Fin janvier, la députée UMP en charge des frontaliers, Anne Grommerch a annoncé avoir reçu la garantie du ministère des Infrastructures et du Développement Durable, que le poste-frontière de Zoufftgen serait démonté cette année. Destruction du poste frontière de Zoufftgen : c'est pour cette année !
Or, cette annonce ne plaît visiblement pas au Front National de Moselle, puisque Françoise Grolet, élue Front National au Conseil Régional de Lorraine, s'oppose au démantèlement du poste-frontière dans un communiqué.
"Dans la plupart des cas, les ralentissements observés sur cette autoroute ne sont pas dûs aux contrôles de la douane, de la police ou des services sanitaires, puisqu'il n'y en a déjà pour ainsi dire plus, et ce hélas, depuis bien longtemps" explique l'élue.
Pour Françoise Grolet, "s'il y a des bouchons, c'est parce que les milliers de Lorrains qui empruntent l'A31 chaque jour ont trouvé du travail au Luxembourg, alors qu'il n'y en a plus en Lorraine".
Ces travailleurs bloqués dans les bouchons sont d'ailleurs, pour elle, un "symbole de l'effondrement de l'économie française".
Un poste-frontière pour protéger les Français
L'élue du Front National explique que l'Europe exige de raser le poste-frontière de Dudelange-Zoufftgen, "en prétendant qu'il serait un obstacle à la libre circulation", mais elle oublie que l'absence de contrôle "profite d'abord et toujours aux criminels et aux délinquants".

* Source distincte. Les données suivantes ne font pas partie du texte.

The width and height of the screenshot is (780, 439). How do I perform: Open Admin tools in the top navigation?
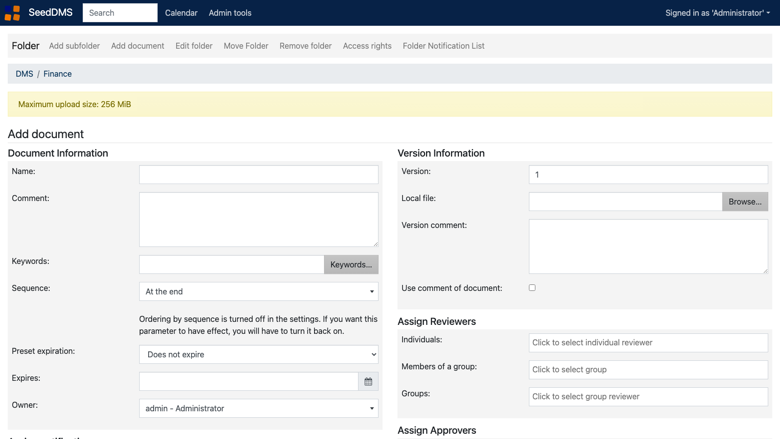230,13
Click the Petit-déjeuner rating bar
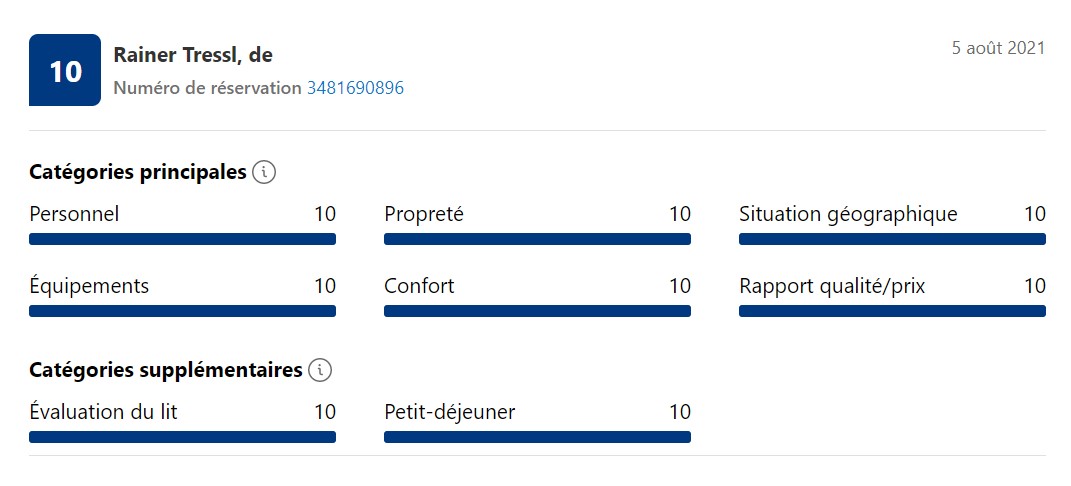The width and height of the screenshot is (1071, 486). pyautogui.click(x=537, y=437)
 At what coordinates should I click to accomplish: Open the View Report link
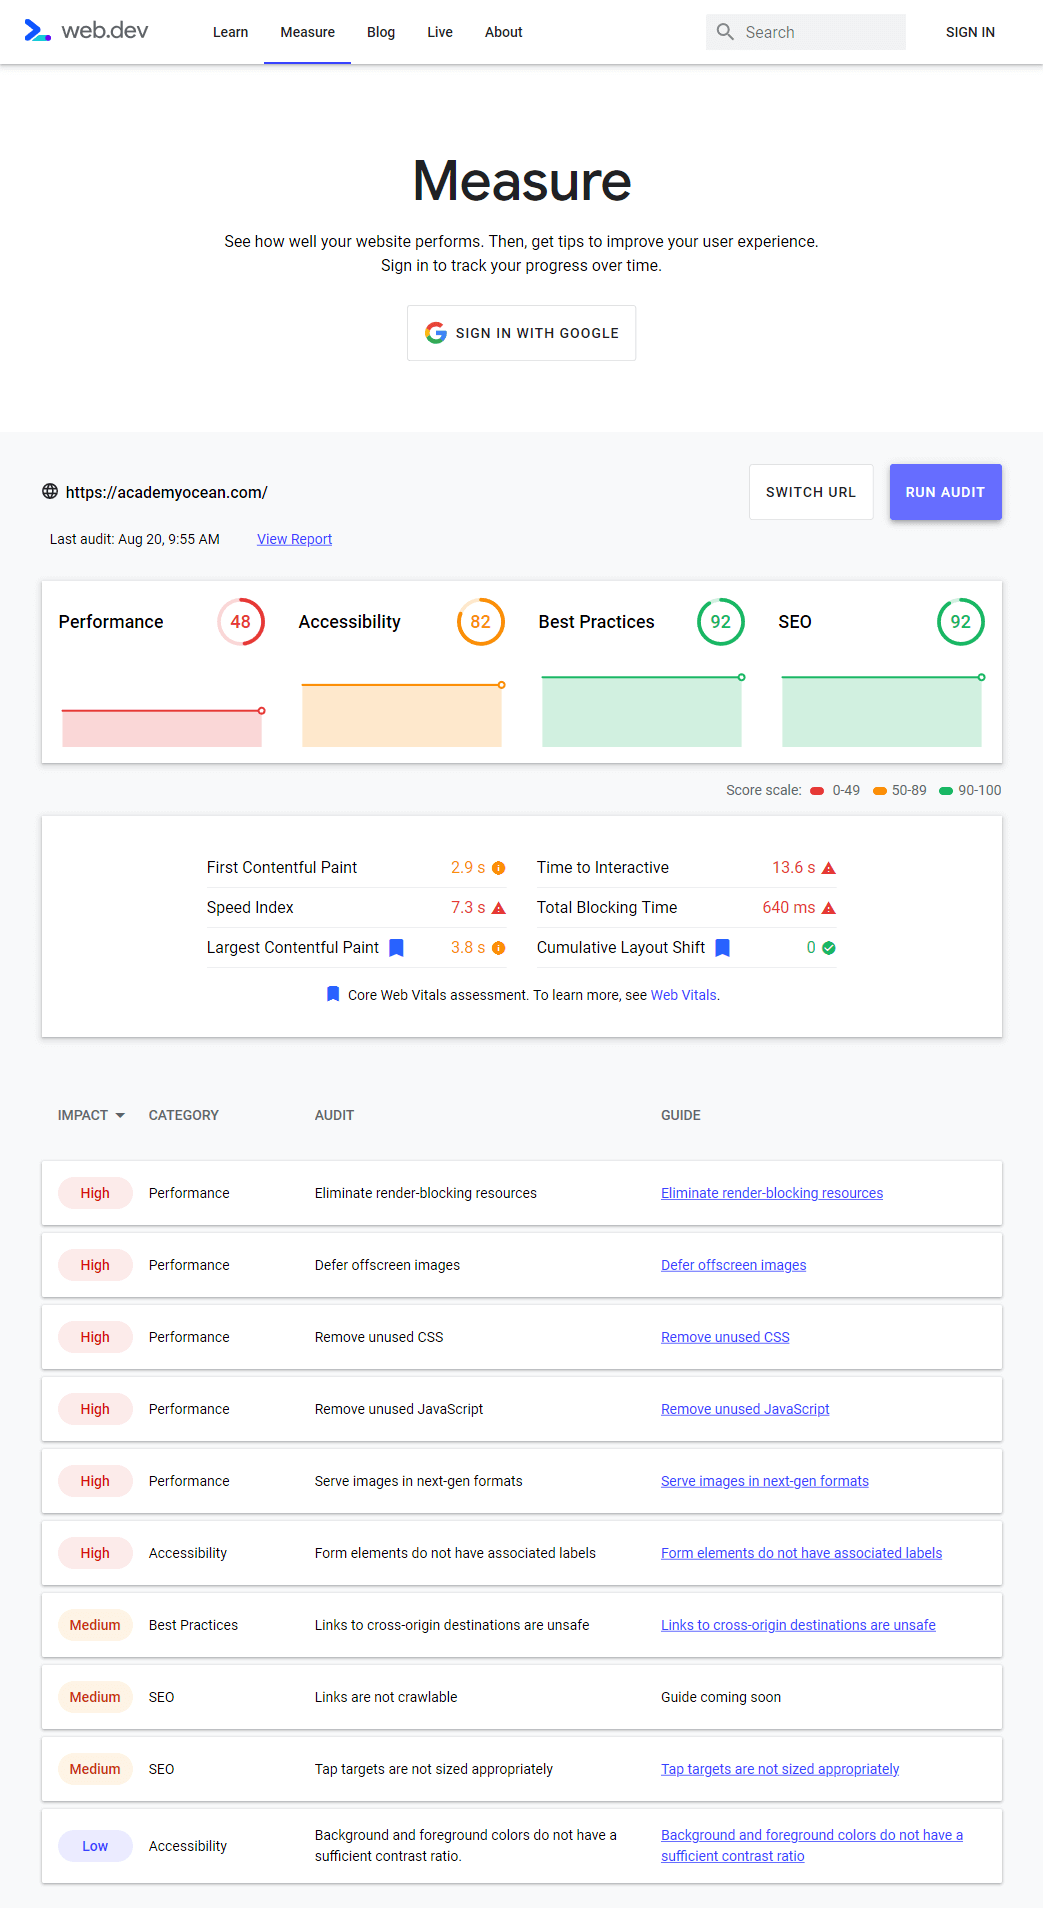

Elle rappelle que ce poste-frontière permettait "aux services de l'Etat français et luxembourgeois de travailler ensemble pour arrêter les immigrés clandestins et leurs passeurs, les trafiquants de drogues et d'argent sale. Il servait également en cas de crise sanitaire comme lors de la crise de la vache folle, pour filtrer les flux de personnes et de camions. En deux mots, il servait à protéger nos concitoyens".
Pour l'élue de l'extrême droite, c'est une "idée folle" d'interdire aux Etats de protéger leur population et de leur imposer l'abandon des contrôles aux frontières.